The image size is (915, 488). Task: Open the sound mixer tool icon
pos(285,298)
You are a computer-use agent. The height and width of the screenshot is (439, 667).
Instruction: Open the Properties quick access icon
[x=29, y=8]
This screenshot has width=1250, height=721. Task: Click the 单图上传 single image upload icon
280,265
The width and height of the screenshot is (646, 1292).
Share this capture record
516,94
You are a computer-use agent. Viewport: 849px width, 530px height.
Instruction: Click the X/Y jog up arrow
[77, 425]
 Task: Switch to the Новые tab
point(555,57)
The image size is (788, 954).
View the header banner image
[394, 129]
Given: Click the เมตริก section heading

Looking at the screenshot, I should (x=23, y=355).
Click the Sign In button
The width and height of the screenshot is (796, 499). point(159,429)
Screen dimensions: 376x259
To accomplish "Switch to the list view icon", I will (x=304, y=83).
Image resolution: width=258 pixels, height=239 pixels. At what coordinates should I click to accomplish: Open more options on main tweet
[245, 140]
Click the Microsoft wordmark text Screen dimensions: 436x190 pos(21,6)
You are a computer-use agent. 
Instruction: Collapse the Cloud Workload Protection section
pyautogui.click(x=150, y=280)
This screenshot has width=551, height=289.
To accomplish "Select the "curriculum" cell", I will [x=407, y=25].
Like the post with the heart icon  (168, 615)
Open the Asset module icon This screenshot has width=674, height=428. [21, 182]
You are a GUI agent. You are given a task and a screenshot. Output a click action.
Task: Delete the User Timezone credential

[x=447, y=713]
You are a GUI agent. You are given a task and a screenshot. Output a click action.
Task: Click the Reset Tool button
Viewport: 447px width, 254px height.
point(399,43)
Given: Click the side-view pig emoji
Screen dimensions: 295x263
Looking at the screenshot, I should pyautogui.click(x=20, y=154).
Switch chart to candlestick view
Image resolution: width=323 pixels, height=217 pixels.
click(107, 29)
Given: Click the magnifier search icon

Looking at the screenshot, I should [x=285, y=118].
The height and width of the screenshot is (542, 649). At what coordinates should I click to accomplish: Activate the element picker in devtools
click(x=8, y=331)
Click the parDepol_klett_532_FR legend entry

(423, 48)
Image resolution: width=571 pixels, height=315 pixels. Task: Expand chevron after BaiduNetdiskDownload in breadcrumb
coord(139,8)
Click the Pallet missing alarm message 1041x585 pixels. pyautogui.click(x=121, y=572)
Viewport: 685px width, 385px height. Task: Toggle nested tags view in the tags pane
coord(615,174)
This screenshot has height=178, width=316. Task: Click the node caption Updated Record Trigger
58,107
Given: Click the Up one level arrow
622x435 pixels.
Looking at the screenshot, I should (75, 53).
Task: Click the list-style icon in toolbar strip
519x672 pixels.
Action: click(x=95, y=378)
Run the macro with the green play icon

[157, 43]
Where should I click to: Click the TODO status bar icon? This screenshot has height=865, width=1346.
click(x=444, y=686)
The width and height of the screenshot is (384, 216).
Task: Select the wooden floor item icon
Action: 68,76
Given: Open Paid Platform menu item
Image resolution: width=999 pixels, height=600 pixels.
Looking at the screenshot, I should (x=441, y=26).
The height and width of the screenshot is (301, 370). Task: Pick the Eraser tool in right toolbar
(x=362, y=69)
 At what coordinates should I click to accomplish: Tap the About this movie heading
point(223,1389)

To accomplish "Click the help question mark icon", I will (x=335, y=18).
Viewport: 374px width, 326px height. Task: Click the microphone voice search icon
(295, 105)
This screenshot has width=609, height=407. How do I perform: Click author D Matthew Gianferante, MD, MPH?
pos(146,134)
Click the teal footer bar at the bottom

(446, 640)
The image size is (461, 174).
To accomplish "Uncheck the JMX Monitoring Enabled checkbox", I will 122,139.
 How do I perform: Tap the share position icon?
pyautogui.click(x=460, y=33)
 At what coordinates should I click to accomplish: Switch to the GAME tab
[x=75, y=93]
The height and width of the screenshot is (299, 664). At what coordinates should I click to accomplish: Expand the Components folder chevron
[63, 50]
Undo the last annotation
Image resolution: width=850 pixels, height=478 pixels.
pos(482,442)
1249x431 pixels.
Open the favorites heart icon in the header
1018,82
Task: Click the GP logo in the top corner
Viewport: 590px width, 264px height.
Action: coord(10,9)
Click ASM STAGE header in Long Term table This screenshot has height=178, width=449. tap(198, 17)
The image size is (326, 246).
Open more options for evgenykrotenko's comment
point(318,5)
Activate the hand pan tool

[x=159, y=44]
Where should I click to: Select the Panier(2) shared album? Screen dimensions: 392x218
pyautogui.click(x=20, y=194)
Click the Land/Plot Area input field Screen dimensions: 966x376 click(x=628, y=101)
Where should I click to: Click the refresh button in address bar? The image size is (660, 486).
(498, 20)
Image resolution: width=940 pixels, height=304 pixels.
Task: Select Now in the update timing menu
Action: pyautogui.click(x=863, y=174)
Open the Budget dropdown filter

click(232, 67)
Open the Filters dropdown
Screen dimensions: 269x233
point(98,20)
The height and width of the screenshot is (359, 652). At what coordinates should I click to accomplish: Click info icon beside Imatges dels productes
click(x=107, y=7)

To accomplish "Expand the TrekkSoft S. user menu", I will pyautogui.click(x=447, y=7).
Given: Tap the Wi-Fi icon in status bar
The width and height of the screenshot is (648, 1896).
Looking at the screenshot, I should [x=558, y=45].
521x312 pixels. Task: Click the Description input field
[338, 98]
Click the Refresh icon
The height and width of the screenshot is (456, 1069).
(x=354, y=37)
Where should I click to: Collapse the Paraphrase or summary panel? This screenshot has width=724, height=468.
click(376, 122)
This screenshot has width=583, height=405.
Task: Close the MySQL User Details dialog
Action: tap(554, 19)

# Exercise instructions:
Keep both end lines and retype everything in the records above from the line containing "Image resolution: width=999" through the line containing "The image size is (326, 246).", exactly, with nothing else.

# Answer below:
Image resolution: width=999 pixels, height=600 pixels.
Looking at the screenshot, I should (x=441, y=26).
The height and width of the screenshot is (301, 370). Task: Pick the Eraser tool in right toolbar
(x=362, y=69)
 At what coordinates should I click to accomplish: Tap the About this movie heading
point(223,1389)

To accomplish "Click the help question mark icon", I will (x=335, y=18).
Viewport: 374px width, 326px height. Task: Click the microphone voice search icon
(295, 105)
This screenshot has width=609, height=407. How do I perform: Click author D Matthew Gianferante, MD, MPH?
pos(146,134)
Click the teal footer bar at the bottom

(446, 640)
The image size is (461, 174).
To accomplish "Uncheck the JMX Monitoring Enabled checkbox", I will 122,139.
 How do I perform: Tap the share position icon?
pyautogui.click(x=460, y=33)
 At what coordinates should I click to accomplish: Switch to the GAME tab
[x=75, y=93]
The height and width of the screenshot is (299, 664). At what coordinates should I click to accomplish: Expand the Components folder chevron
[63, 50]
Undo the last annotation
Image resolution: width=850 pixels, height=478 pixels.
pos(482,442)
1249x431 pixels.
Open the favorites heart icon in the header
1018,82
Task: Click the GP logo in the top corner
Viewport: 590px width, 264px height.
Action: coord(10,9)
Click ASM STAGE header in Long Term table This screenshot has height=178, width=449. tap(198, 17)
The image size is (326, 246).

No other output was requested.